> _EXTRACTED MATERIAL_

• • •

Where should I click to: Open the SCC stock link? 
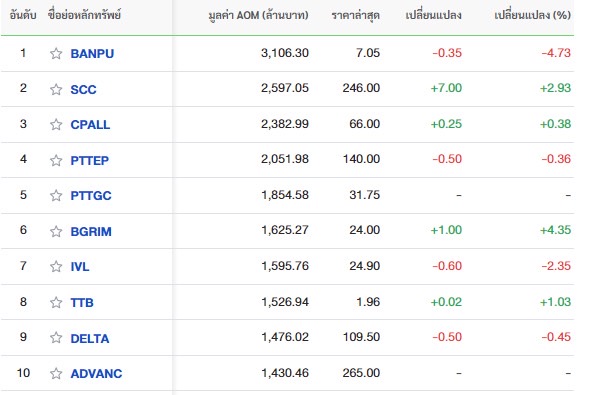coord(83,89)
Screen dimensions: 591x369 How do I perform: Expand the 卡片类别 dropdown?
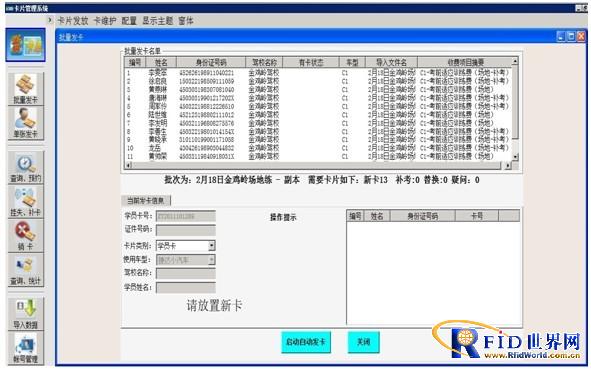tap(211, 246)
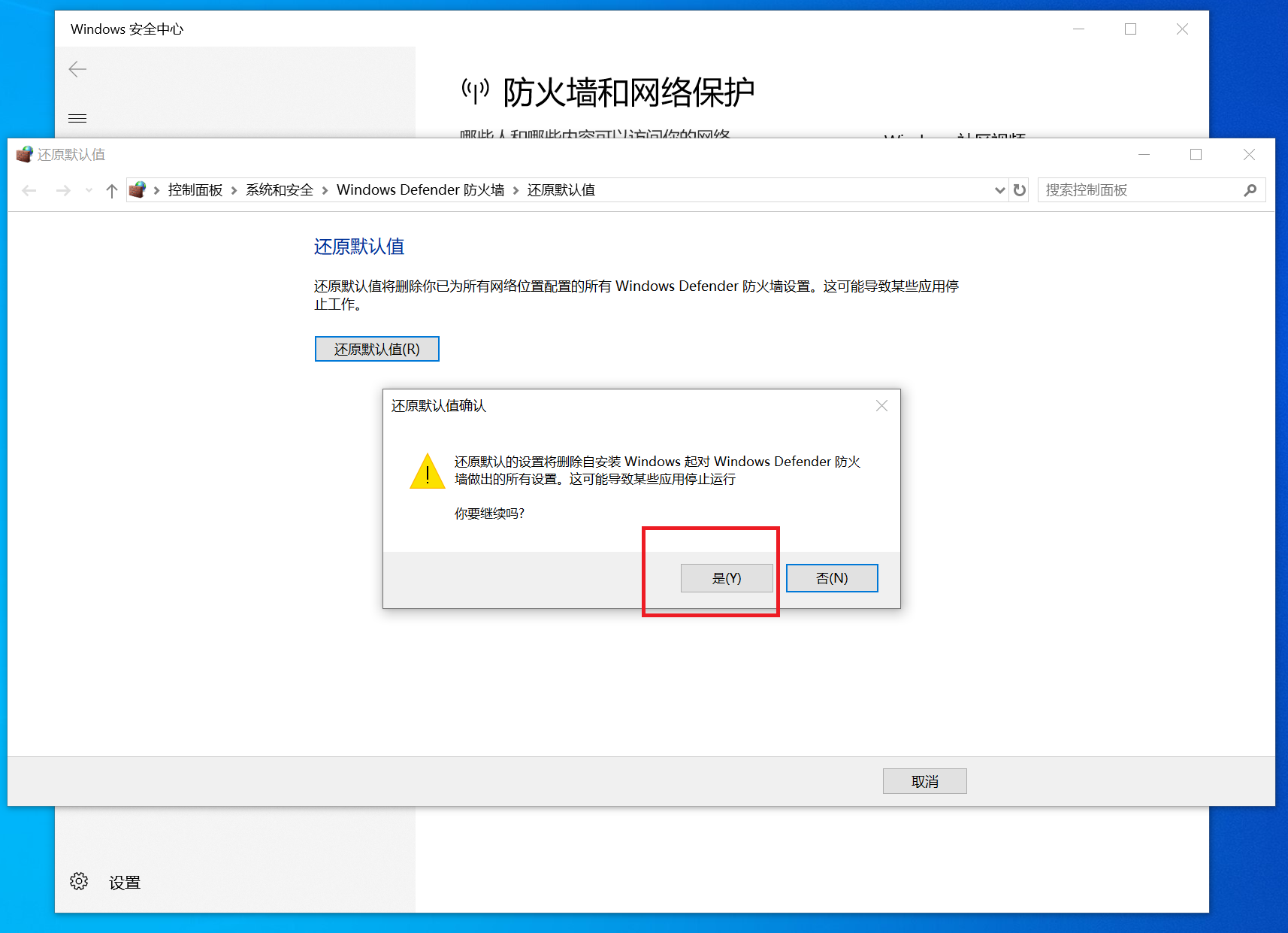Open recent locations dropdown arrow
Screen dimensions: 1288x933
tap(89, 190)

• • •

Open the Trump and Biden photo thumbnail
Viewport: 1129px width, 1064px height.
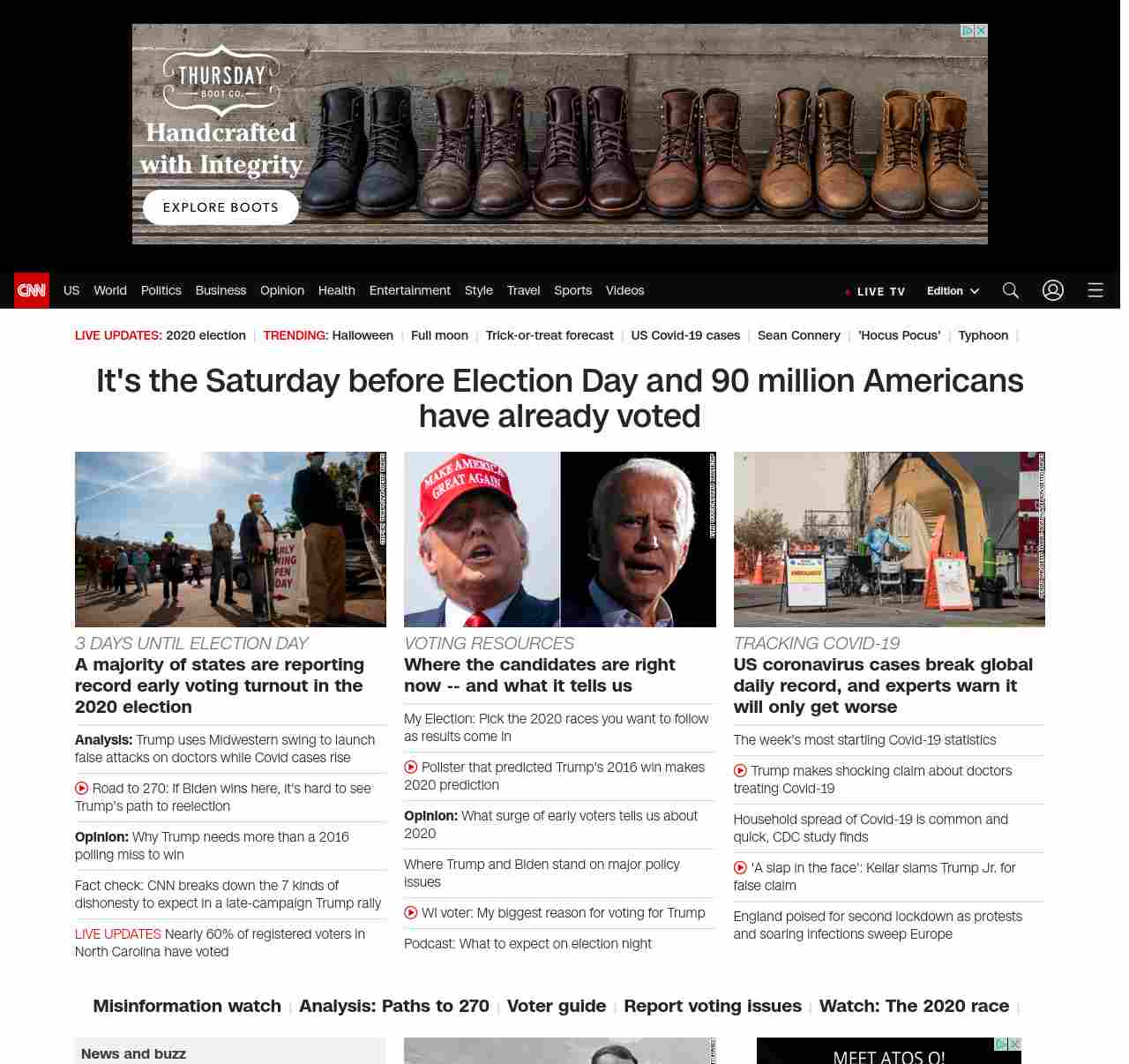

• • •

> _WHAT YOU SHOULD DO_
Scan the listing above for the line that has "Open the Trump and Biden photo thumbnail", then copy exactly from that line through the line that has "Viewport: 1129px width, 1064px height.".

> _RESPONSE TO THE EXERCISE_
Open the Trump and Biden photo thumbnail
Viewport: 1129px width, 1064px height.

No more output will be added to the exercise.